Multitasking is a myth – so don’t even think about it!

When I state that multitasking is a myth, I am not talking about chatting to a friend on the phone whilst you stir a pot with one hand and close a cupboard door with your foot. I mean mental multitasking: we cannot pay proper attention to more than one thing at a time. The brain can only process one stream of information at a time. What we tend to do when we think we are multitasking (watching the football whilst reading a book, perhaps), is flick between the two. And each time we switch our focus from one thing to the other we have an “attentional blink”, which is a brief period when we are focused on nothing at all. If we try to multi-task a lot these attentional blinks can add up to quite a large block of wasted time.

You may protest that you are very good at multitasking, but just because you think you are does not make it so. Trying to focus on two separate things is asking one piece of apparatus (the “paying attention” part of the brain) to do two things at once. It is akin to trying to whistle and talk at the same time with just the one mouth.
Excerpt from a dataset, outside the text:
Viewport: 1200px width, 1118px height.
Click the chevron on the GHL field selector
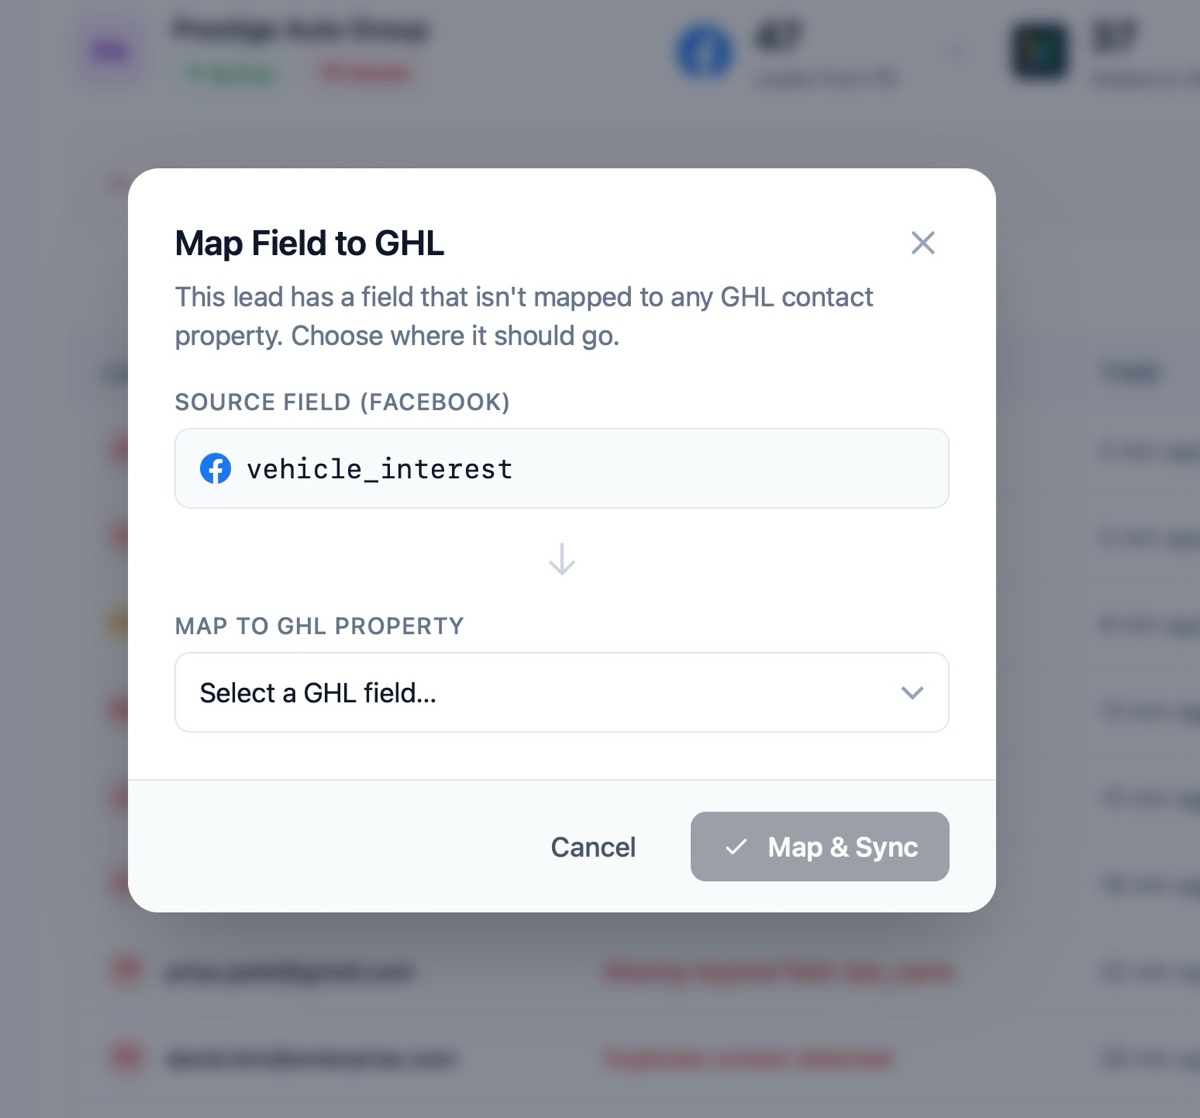pyautogui.click(x=911, y=692)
I’m afraid the news gets worse. A study at Stanford University in 2009, conducted by Clifford Ness, split the participants into those who did regular “media multitasking” (watching TV whilst checking emails and Facebook, and so on) and those who didn’t. They were given a series of tasks and the regular multitaskers consistently made more mistakes. It appeared that they could not stop themselves from trying to monitor irrelevant information in their field of view; they could not focus properly on the task in hand.